This key fits my front door deadbolt, which I rarely use. It's the only key I or anyone else has to it. A year or two ago, I tried to get copies made and found it surprisingly difficult. The top looks just like the school keys, which are SK1/CO62 Corbin locks. The rest, however is completely different. One locksmith looked right at it, looked very surprised and said "Taiwan Import Key" then "What is this to?" in an "I suspect you're up to no good" tone. He tried copying it onto some key that has an obnoxiously big top and says "US Lock" on it, and didn't charge for it saying he doubted it would work, but it was the closest thing he had. It fits the lock but doesn't turn. Any kwikset key fits and doesn't turn, though, so it wasn't much of an accomplishment. I haven't tried copying it since then because it's not really an urgent need.

Any ideas?


----------



## JohnWill

That looks just like my Kwikset keys, and I'm pretty surprised that if the fit into the lock properly, you can't make a key that works. I have a real problem with the fact they can't make a key to fit, the only thing that comes to mind is the length of the key from the shoulder. I'll bet I could have a key that fit that lock in 10 minutes.


----------



## jp1203

I can get any kwikset key to fit the lock, but they don't go very smoothly for some reason, it's almost like I have to push too hard to get the key in. That key fits kwikset locks, but same thing is the case--it's a little bit of a push to get it in.
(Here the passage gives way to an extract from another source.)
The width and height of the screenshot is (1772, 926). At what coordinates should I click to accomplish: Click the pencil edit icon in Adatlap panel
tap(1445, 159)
Granted, I only have two kwikset keys and locks to try them on. Everyplace else I have keys to is Schlage, Arrow, Best, Corbin-Russwin, or Sargent, because other than the house keys, every other building I have keys to is not residential and gets considerably higher use than a house lock, so they obviously are going to use something commercial-grade.


----------



## JohnWill

Well, the house came with them, and there's too many doors to replace all the locks. I count on the fancy alarm to provide most of the security.


----------



## thewonder

Hey Joe, 
Try taking the cylinder into a locksmith who has a large key board. If you have to push to get a Kwikset key to go all the way in then it's not the correct keyway, however there are a great many keyway's that will almost fit a Kwikset IE Weiser, a few old Eagle ....
By taking the cylinder in to the locksmith you will enable him or her to try slipping a few blanks into the keyway to find the correct key. This usually takes 1 to 10 minutes at the most.
I should tell you that if a key is that hard to get in your area or is that old and unsupported you would be better off replacing the lock or at the very least replacing the cylinder. If the cylinder resides above a handle on your front door then just back off the set screw on the thin part of the door , you may have to remove the face plate to get access to the set screws, and unscrew the cylinder! If it is a mortise lock any mortise cylinder from any company will work unless it is an odd size like a jumbo cylinder.

For a padlock there is no reason to waste your time unless you are a collector and just want to have the original blanks. Don't laugh I have all kinds of padlocks from the 1800's on up! I am also very lonely but that is a matter for another post!


----------